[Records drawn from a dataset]
<<<<
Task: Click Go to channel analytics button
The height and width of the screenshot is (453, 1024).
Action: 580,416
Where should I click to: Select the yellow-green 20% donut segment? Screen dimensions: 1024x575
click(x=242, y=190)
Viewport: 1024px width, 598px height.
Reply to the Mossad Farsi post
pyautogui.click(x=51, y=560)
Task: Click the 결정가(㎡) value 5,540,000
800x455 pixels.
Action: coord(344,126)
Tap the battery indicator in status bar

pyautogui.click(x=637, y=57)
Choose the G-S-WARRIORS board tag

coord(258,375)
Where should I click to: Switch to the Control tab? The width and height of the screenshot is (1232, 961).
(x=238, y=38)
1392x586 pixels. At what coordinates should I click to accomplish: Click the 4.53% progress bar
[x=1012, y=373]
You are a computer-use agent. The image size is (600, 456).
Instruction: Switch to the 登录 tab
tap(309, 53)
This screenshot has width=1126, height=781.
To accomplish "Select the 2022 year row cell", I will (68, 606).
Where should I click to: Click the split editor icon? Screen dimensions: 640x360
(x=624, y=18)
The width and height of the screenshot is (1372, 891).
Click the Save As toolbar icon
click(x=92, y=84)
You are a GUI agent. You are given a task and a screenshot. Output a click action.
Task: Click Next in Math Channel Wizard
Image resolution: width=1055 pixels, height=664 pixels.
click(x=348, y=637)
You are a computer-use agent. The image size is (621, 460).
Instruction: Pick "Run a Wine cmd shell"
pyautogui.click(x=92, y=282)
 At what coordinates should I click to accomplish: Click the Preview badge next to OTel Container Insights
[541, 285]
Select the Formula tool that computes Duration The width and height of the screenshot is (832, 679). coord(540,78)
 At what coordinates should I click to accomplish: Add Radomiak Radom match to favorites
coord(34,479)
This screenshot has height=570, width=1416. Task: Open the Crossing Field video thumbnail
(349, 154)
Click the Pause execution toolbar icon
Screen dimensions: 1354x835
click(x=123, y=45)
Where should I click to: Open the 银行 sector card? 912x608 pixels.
>>>>
BRIEF => Find each line in the records above that contains "computer", and copy it.

SOLUTION =>
You are a computer-use agent. The image size is (600, 456).
You are a computer-use agent. The image size is (621, 460).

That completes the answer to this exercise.